Podsumowując. Jeśli masz ograniczony budżet to lepiej dozbieraj przez miesiąc brakującą kwotę do kubełka. Lepiej na tym wyjdziesz niż kupując taką popierdółkę montowaną w zbiorniku.

Link to comment
Share on other sites

Nie jest to spowodowane ograniczonym budżetem, a jedynie chęcią uniknięcia nadmiernego osprzętowania, jeśli taki może okazać się wystarczający.

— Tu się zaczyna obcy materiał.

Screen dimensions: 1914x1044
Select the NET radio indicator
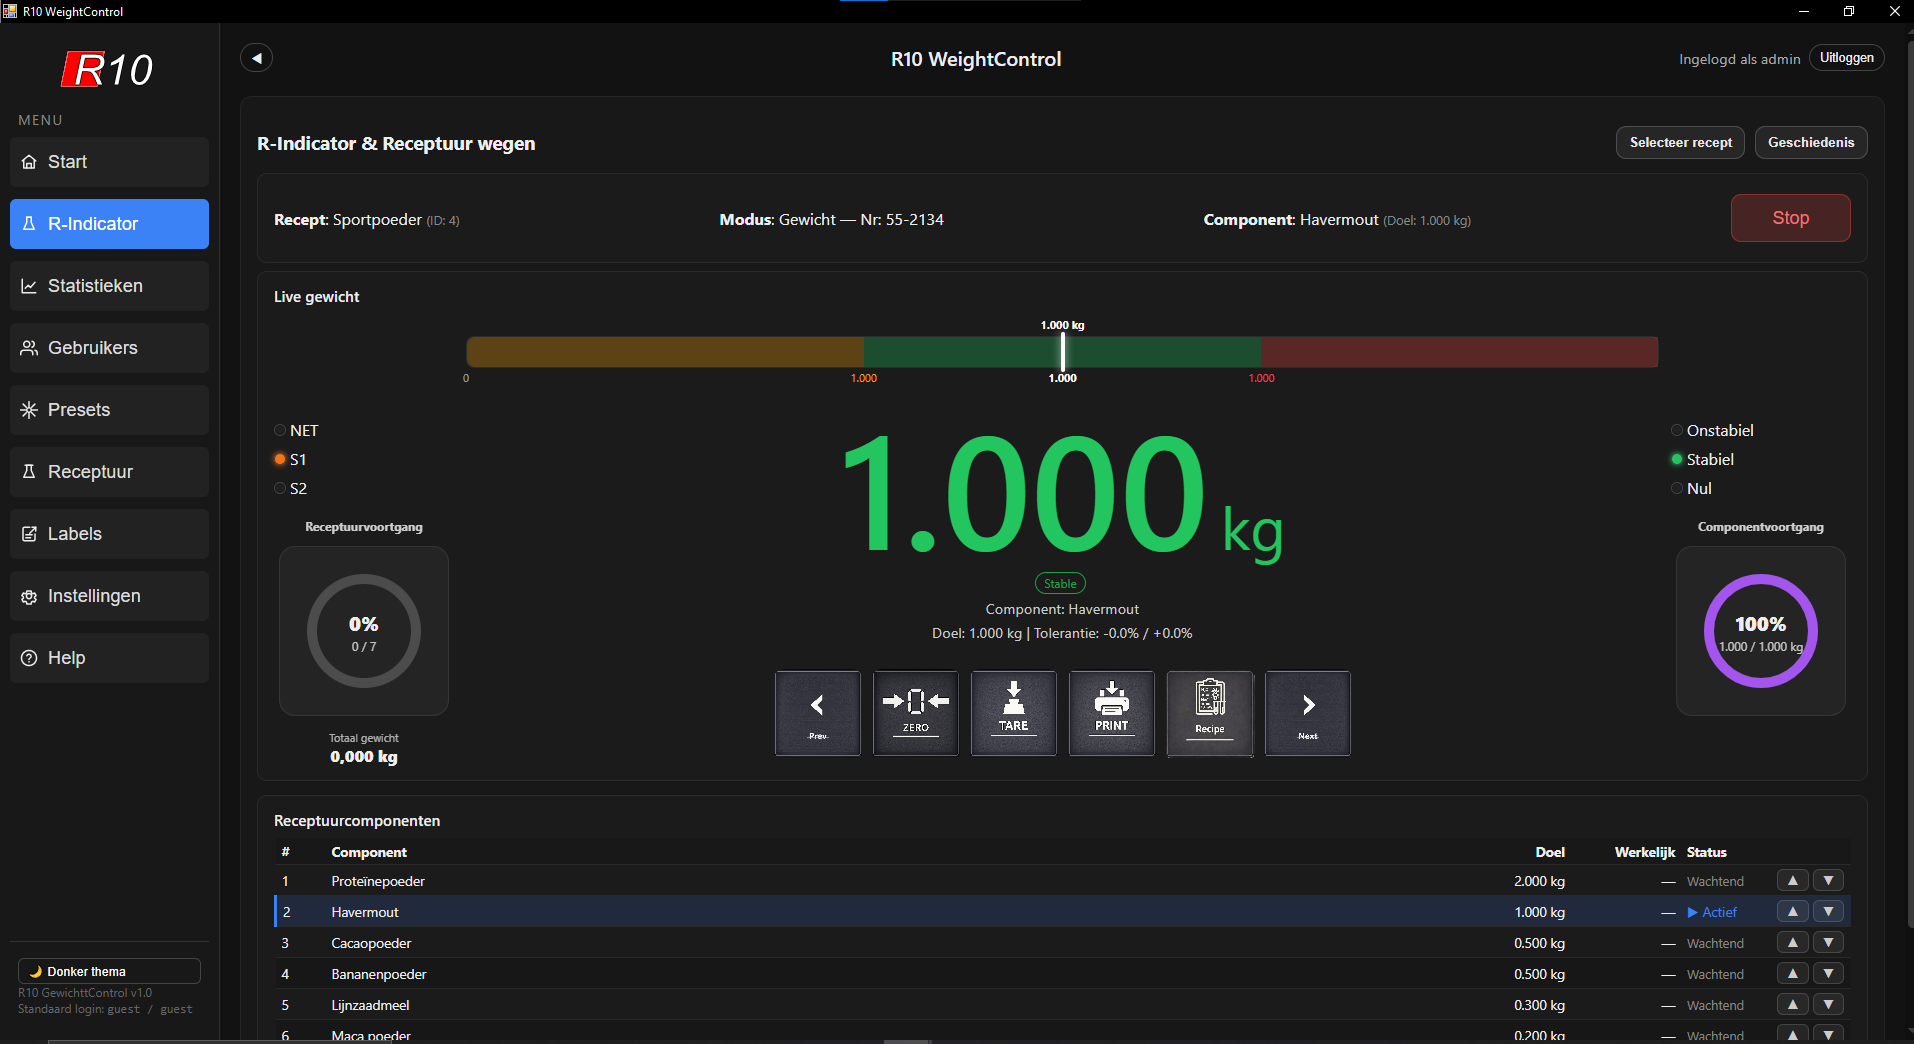point(280,431)
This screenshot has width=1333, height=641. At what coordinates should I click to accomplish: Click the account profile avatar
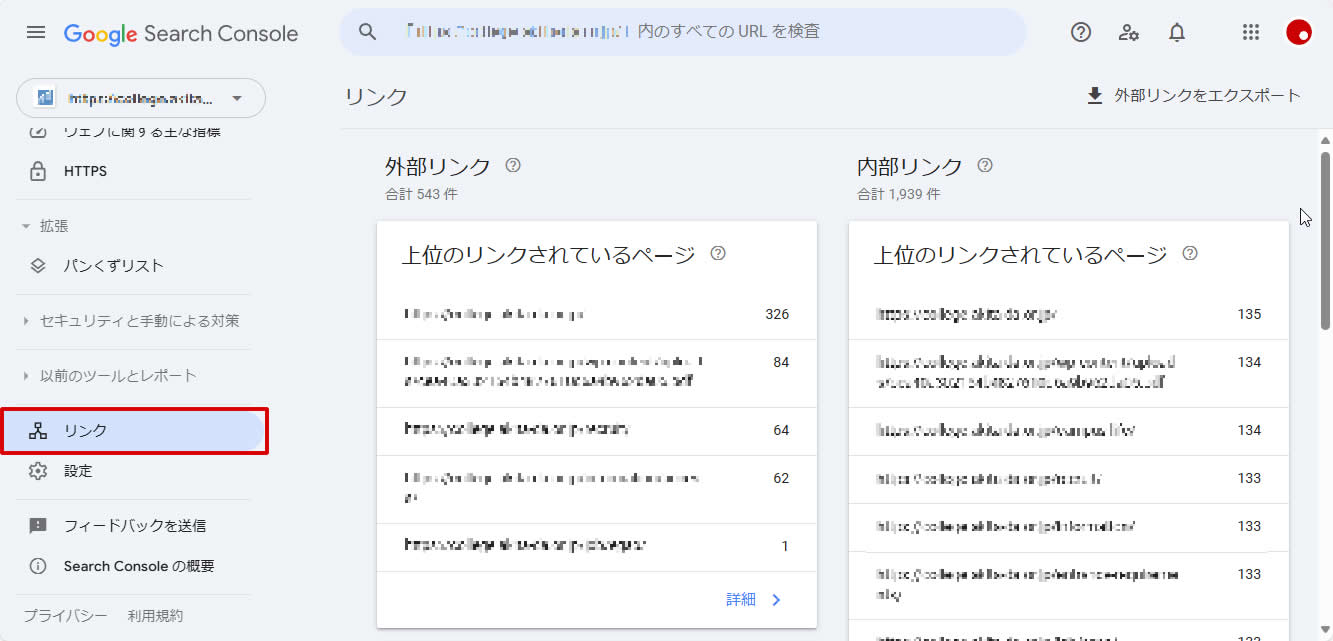point(1298,32)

Jeżeli chodzi o 'moc', to wydajniejsza jest kolejna wersja tego modelu:

http://akwamaniak.pl/filtr-aquael-turbo-1500-p-7279.html

Pytanie tylko, czy niewielki, 160-litrowy zbiornik naprawdę potrzebuje 'mocniejszego brata'. 'Za mały przepływ'? 1000l/h to naprawdę niewystarczająca wydajność jak na tak mały litraż? Nie jestem specjalistką - wręcz przeciwnie! - ale wydaje mi się, że to aż nadto.


Pojawił się wyżej argument o dostępie światła do kubełeczka z ceramiką - otóż w rzeczywistości ów kubeczek nie jest przezroczysty - w całości wykonany jest z czarnego, nieprzepuszczającego światła plastiku.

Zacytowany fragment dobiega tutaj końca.